| PROVIDED DATA |
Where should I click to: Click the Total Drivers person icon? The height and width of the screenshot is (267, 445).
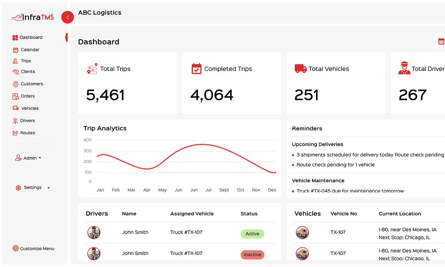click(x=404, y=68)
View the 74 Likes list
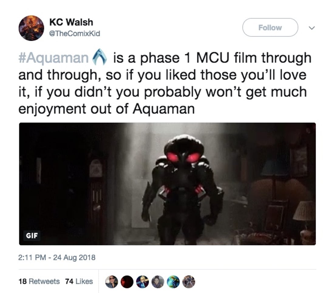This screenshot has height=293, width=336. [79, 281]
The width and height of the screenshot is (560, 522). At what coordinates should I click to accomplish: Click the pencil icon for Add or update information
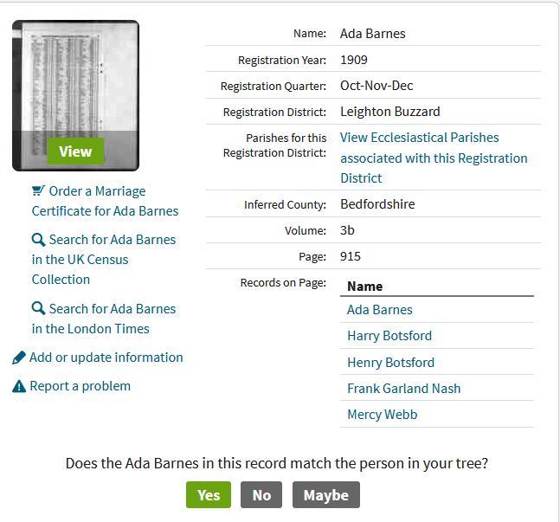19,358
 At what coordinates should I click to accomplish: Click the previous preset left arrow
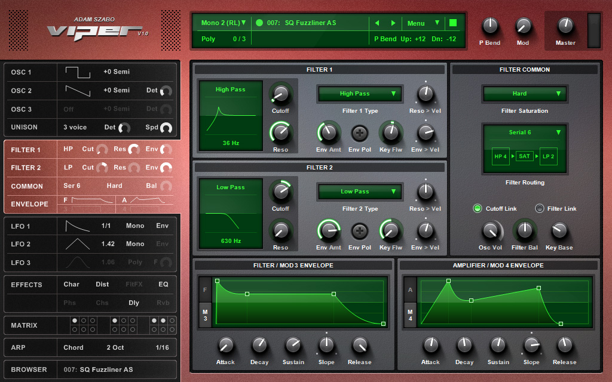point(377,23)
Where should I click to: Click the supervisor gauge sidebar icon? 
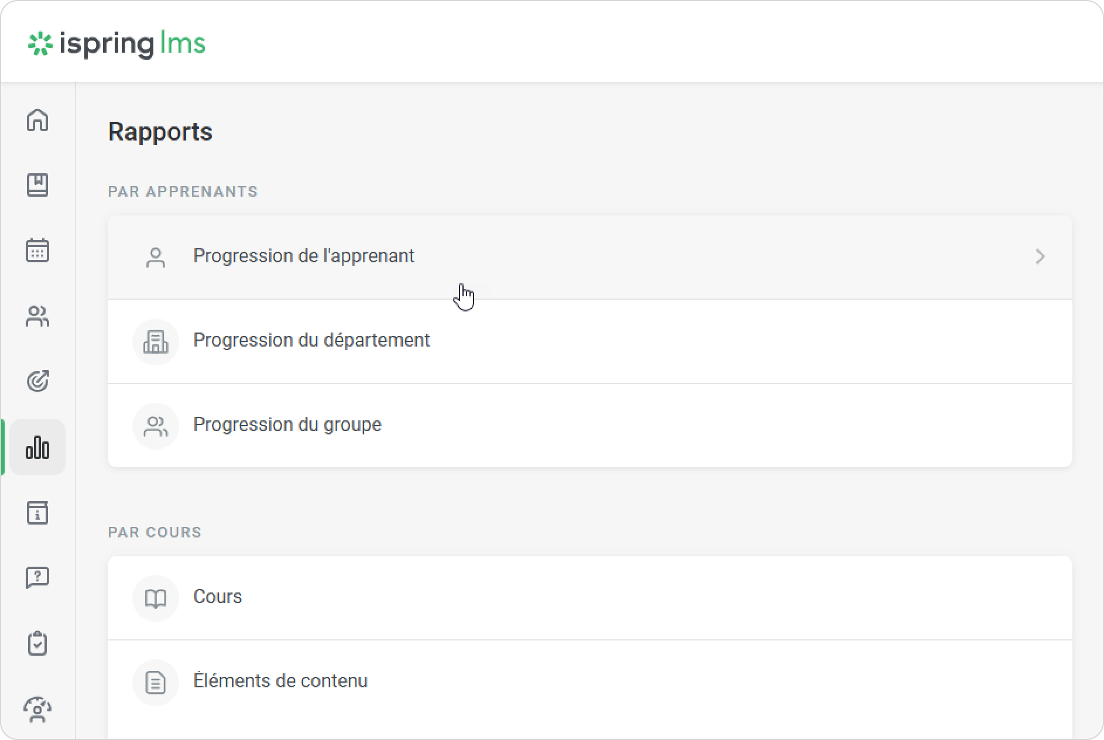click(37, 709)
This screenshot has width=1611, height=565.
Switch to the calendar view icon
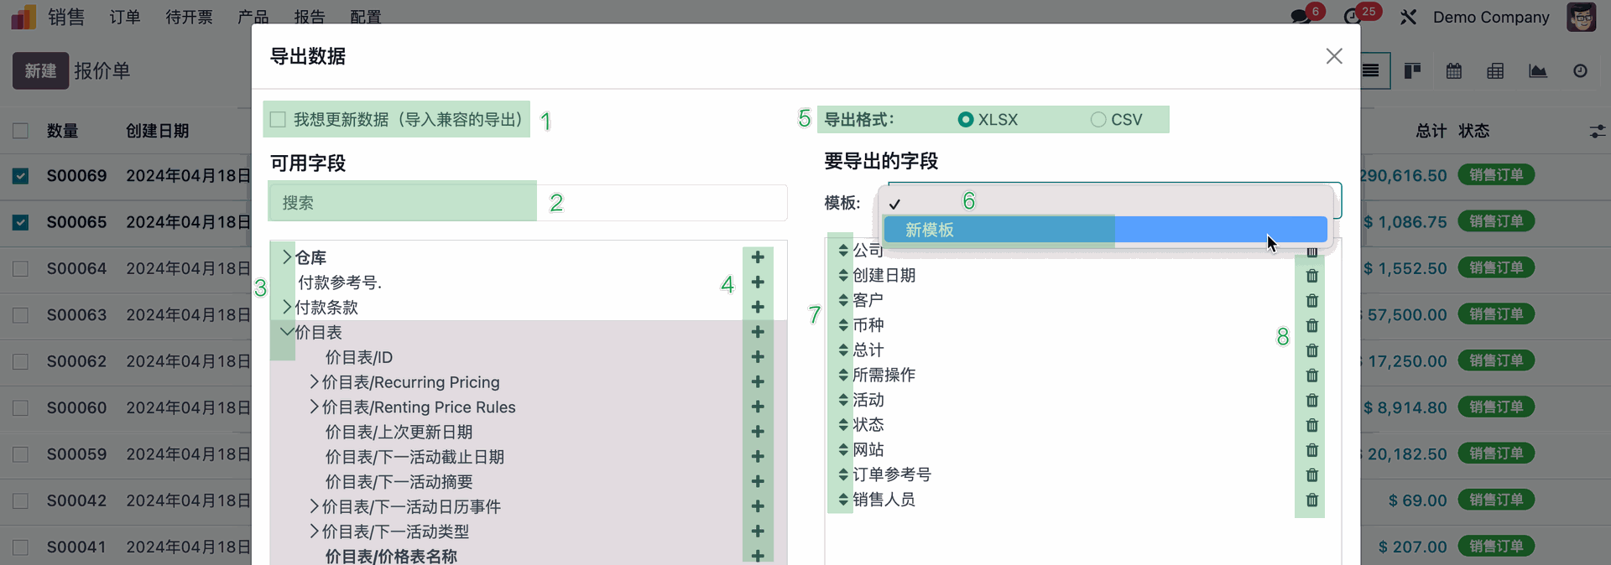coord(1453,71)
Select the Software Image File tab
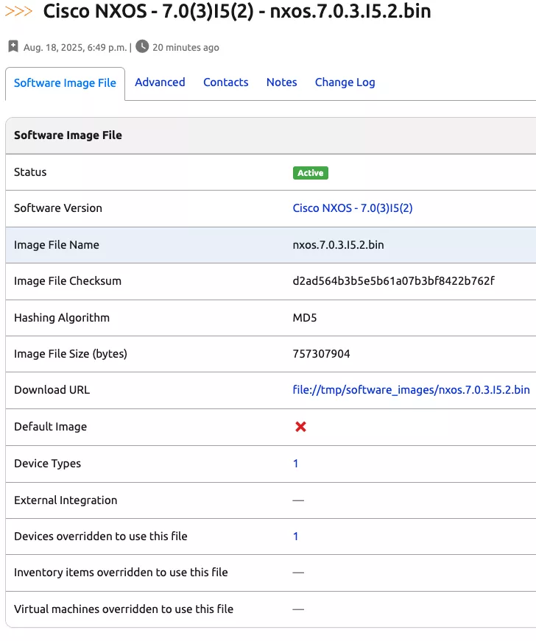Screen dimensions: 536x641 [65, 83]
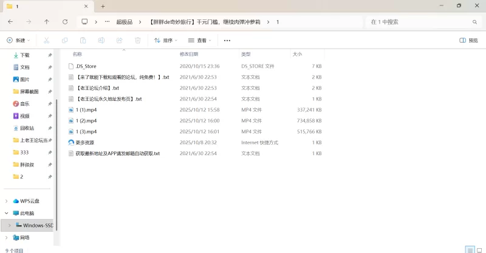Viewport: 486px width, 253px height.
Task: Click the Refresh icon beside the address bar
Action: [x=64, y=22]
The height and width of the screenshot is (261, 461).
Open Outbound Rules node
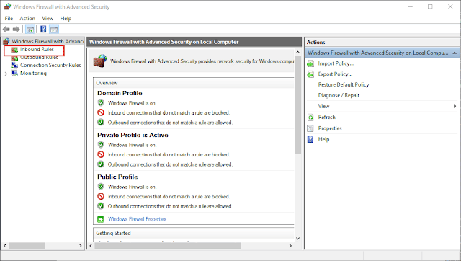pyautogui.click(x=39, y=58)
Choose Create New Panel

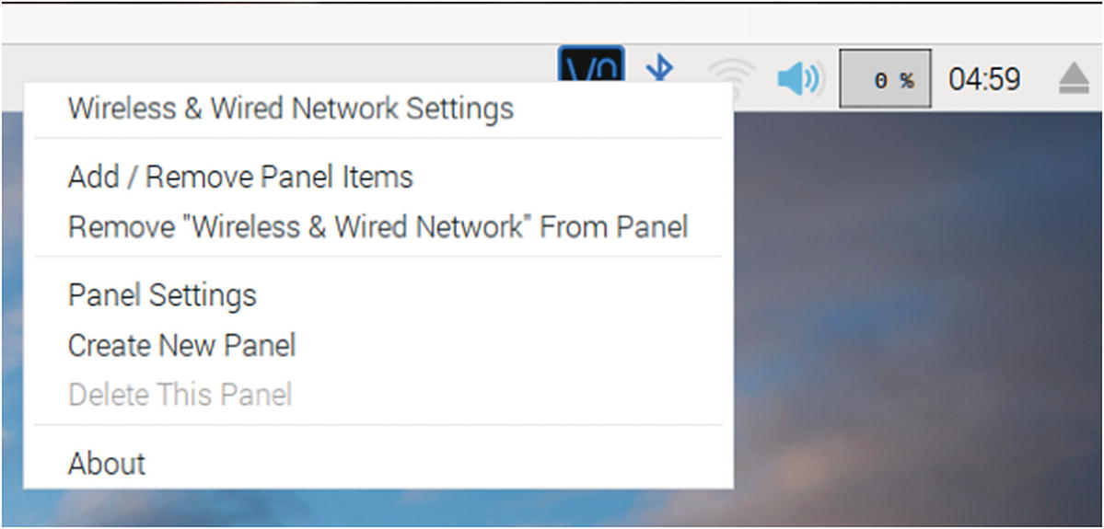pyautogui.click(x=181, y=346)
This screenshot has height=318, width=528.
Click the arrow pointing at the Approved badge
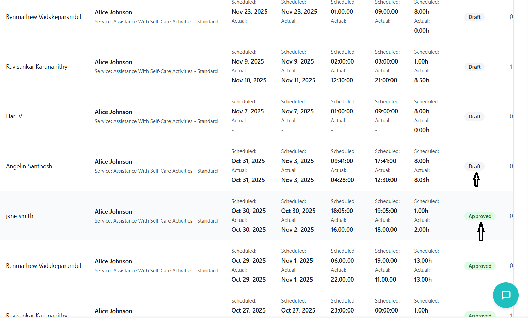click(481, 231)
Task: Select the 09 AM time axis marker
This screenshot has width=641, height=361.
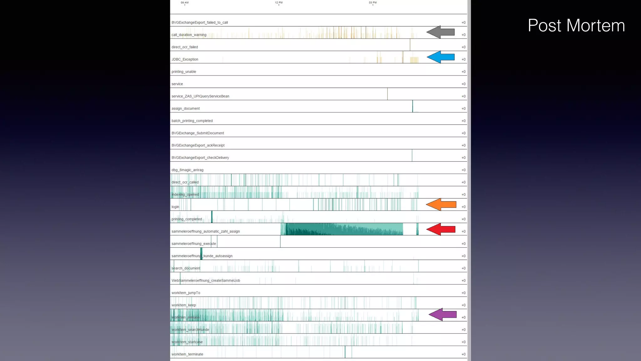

--

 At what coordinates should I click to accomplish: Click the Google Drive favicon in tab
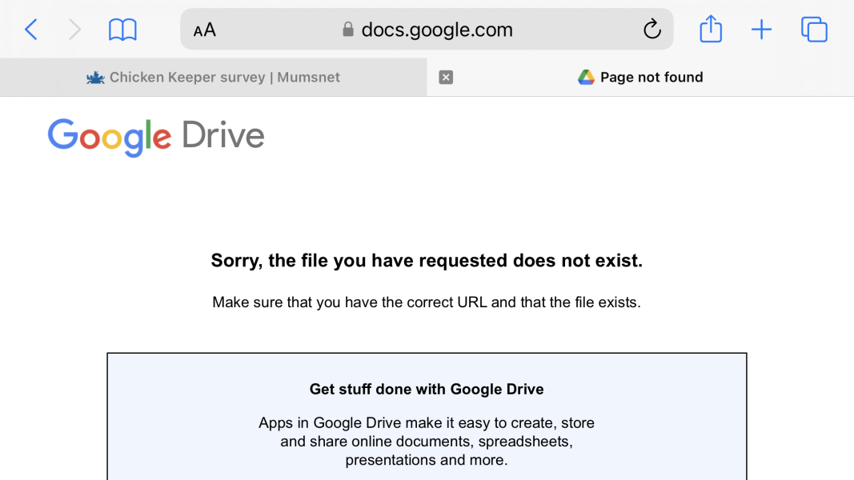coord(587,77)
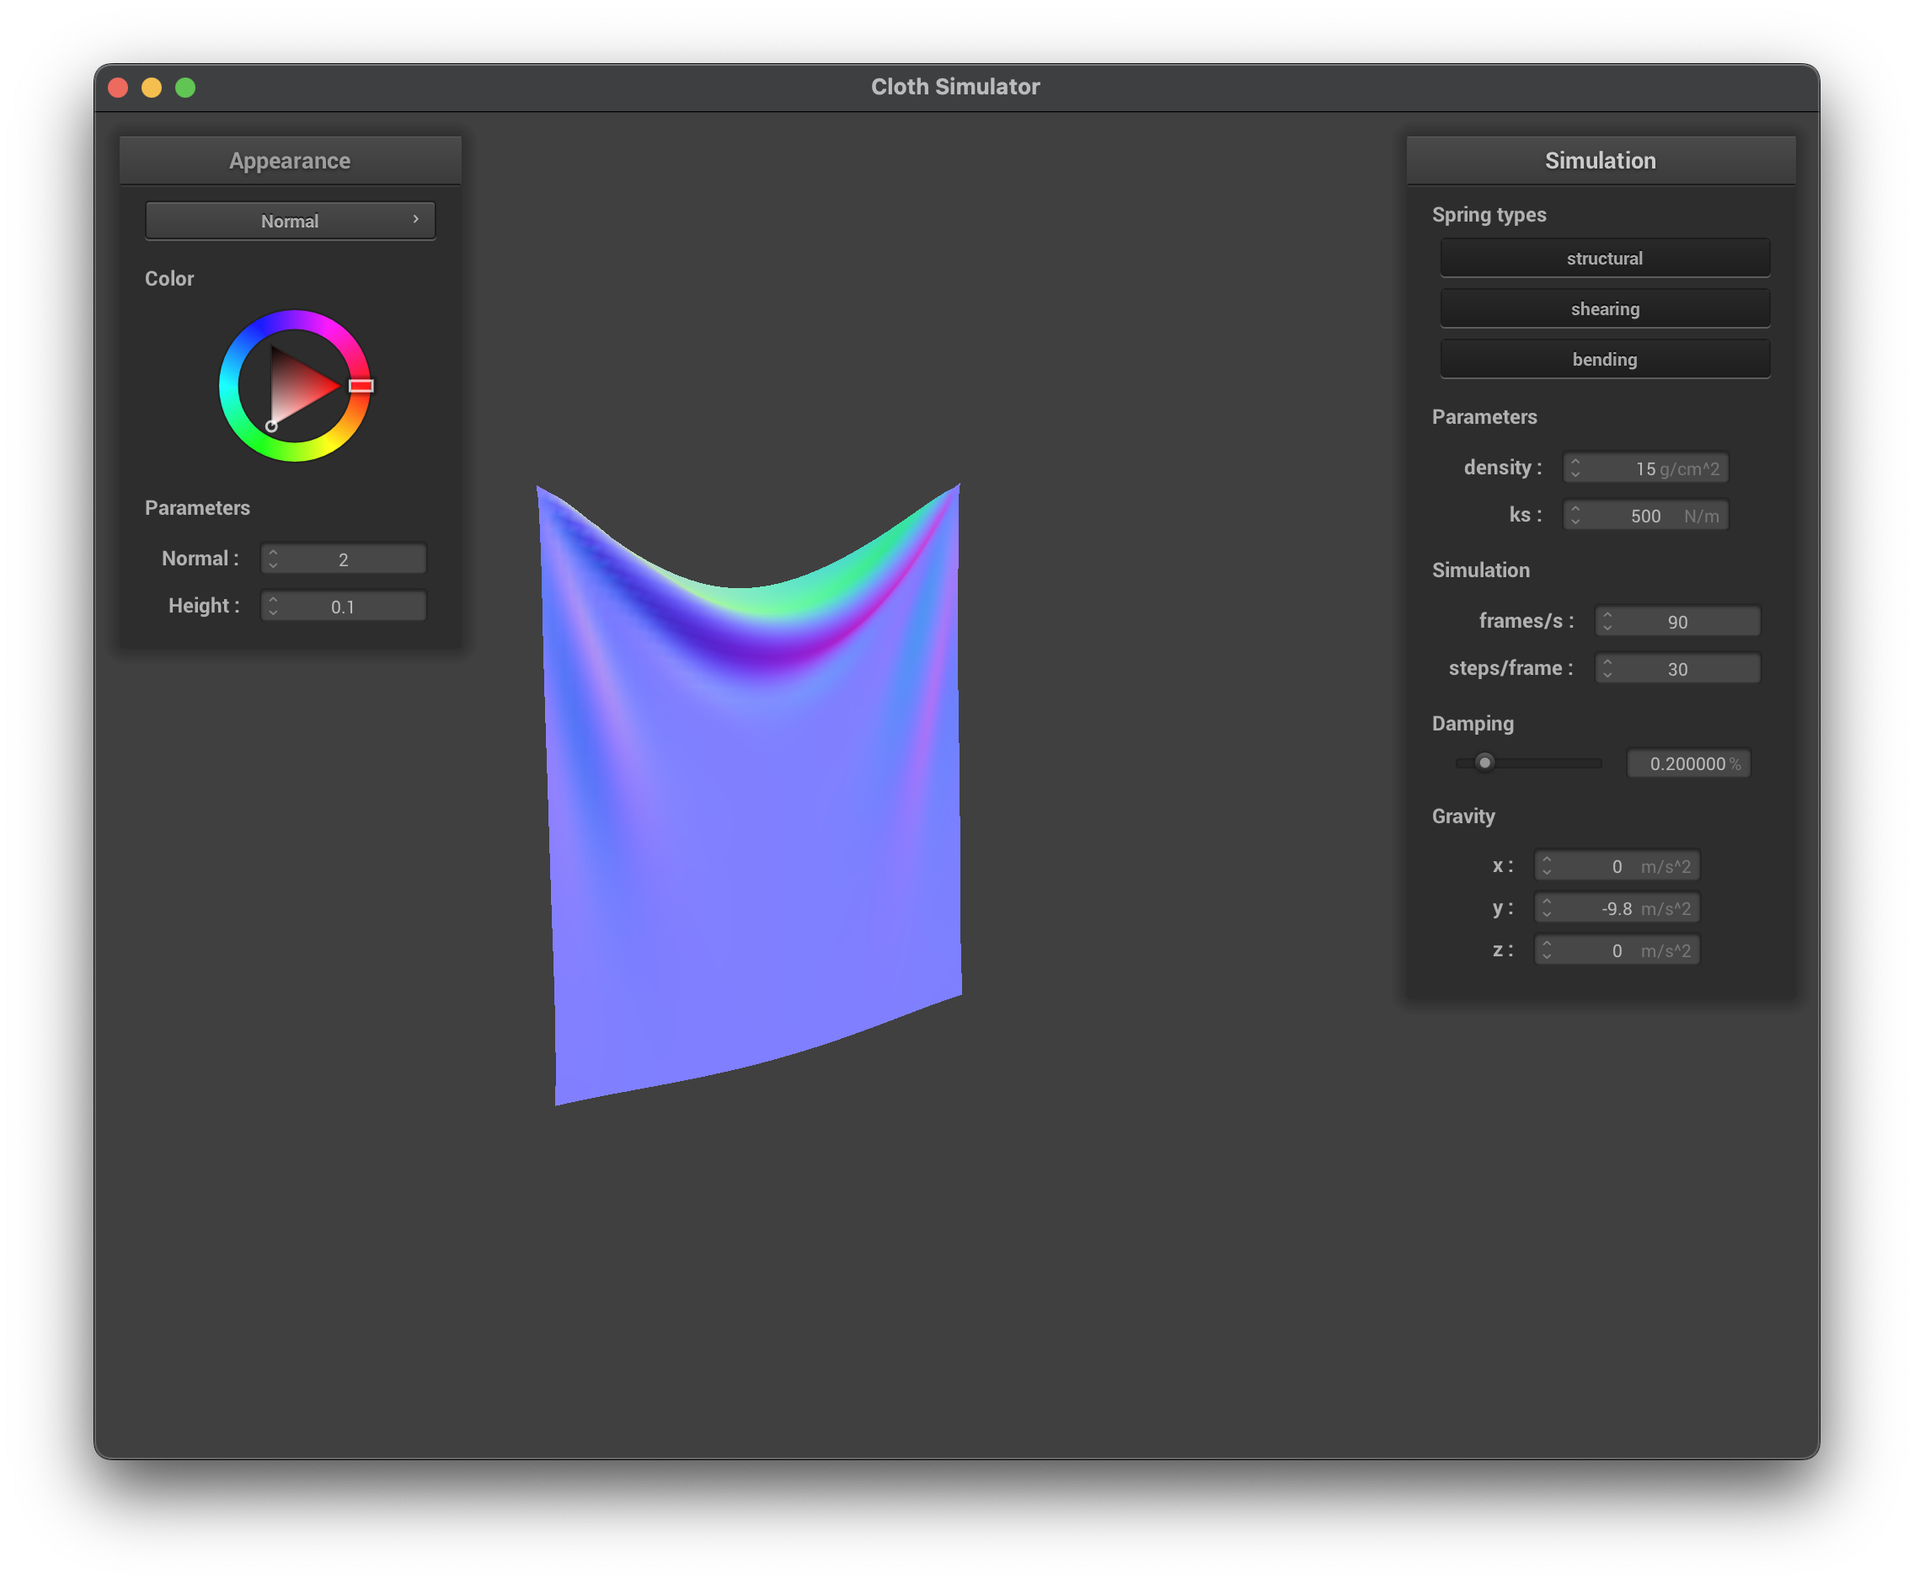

| PROBLEM STATEMENT |
Copy word for word the part of the items above that starts with the line containing "Where should I click to: Click the Total" and ends with the line containing "This screenshot has height=293, width=336.". Leave the pictures out.

| THE REPLY |
Where should I click to: Click the Total Drivers person icon? The height and width of the screenshot is (267, 445).
click(x=404, y=68)
View the 74 Likes list
This screenshot has height=293, width=336. [79, 281]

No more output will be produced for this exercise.